4 июля я подробно доложил палате общин о том, что мы сделали. Хотя
линейный крейсер "Страсбург" ускользнул из Орана и у нас не было сообщений о
том, что "Ришелье" действительно выведен из строя, в результате принятых
нами мер немцы в своих планах уже не могли более рассчитывать на французский
флот.
Устранение французского флота, как важного фактора, почти единым
ударом, с помощью насильственных мер, произвело глубокое впечатление во всех
странах. Это сделала Англия, которую многие сбросили со счетов, думая, что
она беспомощна; Англия, которая, как полагали иностранцы, трепещет на грани
капитуляции перед могущественной выступившей против нее державой. Англия
нанесла жестокий удар по своим лучшим вчерашним друзьям и обеспечила себе
временное бесспорное господство на море. Стало ясно, что английский военный
кабинет ничего не страшится и ни перед чем не остановится. Так оно и было.
1 июля правительство Петэна переехало в Виши и стало действовать как
правительство неоккупированной Франции. Получив известие из Орана, оно
отдало приказ об ответных мерах -- воздушном налете на Гибралтар, и с
французских баз в Африке на Гибралтарский порт было сброшено несколько бомб.

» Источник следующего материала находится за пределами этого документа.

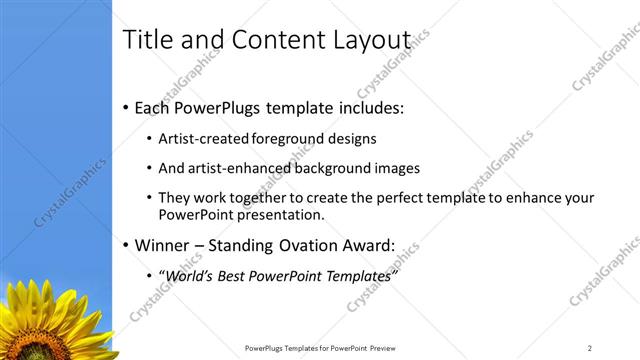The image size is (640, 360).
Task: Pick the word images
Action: click(397, 168)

5 июля оно официально порвало отношения с Великобританией. 11 июля президент
Лебрен уступил место маршалу Петэну, который стал главой государства по
решению огромного большинства в 569 голосов против 80, при 17 воздержавшихся
и многих отсутствующих.
В высших правительственных кругах Соединенных Штатов испытывали чувство
огромного облегчения. Казалось, Атлантический океан вновь обрел свою
способность служить защитой, и был обеспечен длительный период для
подготовки в интересах безопасности великой республики. В дальнейшем уже
более не говорили о том, что Англия сдастся. Стоял лишь один-единственный
вопрос: подвергнется ли она вторжению и будет ли завоевана? На этот вопрос
предстояло теперь ответить.
Глава двенадцатая
АППАРАТ КОНТРАТАКИ (1940 г.)
Моя первая реакция на "чудо Дюнкерка" состояла в том, чтобы надлежащим
образом использовать его для организации контрнаступления. Когда многое было
столь неопределенным, необходимость вновь взять в свои руки инициативу была
совершенно очевидной.
4 июня я был занят подготовкой и произнесением пространной и важной
речи в палате, о которой уже говорилось выше; но как только с этим было
покончено, я поспешил задать тон, который, по моему мнению, должен был
определять направление наших мыслей и вдохновлять наши действия в тот
момент.
Премьер-министр -- генералу Исмею 4 июня 1940 года
"Мы серьезно обеспокоены -- и для этого беспокойства у нас есть все
основания -- угрозой высадки немцев в Англии, несмотря на то, что мы
занимаем господствующее положение на море и имеем весьма сильную защиту
истребителями в воздухе. Каждая бухта, каждая отмель, каждая гавань стали
для нас источником беспокойства. Кроме того, могут быть сброшены
парашютисты, которые захватят Ливерпуль, Ирландию и т. д. Такие настроения
очень хороши, если они порождают энергию. Однако, если немцам так легко
вторгнуться на нашу территорию, несмотря на нашу морскую мощь, невольно
возникает вопрос: "Почему следует считать, что мы не в состоянии сделать
что-либо подобное по отношению к ним?" Нельзя допускать, чтобы целиком
оборонительное направление мыслей, приведшее французов к катастрофе,
погубило всю нашу инициативу. Чрезвычайно важно приковать возможно больше
немецких войск к линии побережья захваченных ими стран, и мы должны
немедленно приступить к организации специальных войск для совершения рейдов
на эти берега, где население относится к нам дружески. Эти войска должны
состоять из самостоятельных, хорошо оснащенных отрядов численностью, скажем,
в одну тысячу человек; в случае объединения их общая численность не должна
превышать десяти тысяч человек. Внезапность может быть обеспечена
сохранением в тайне до последнего момента места назначения этих отрядов.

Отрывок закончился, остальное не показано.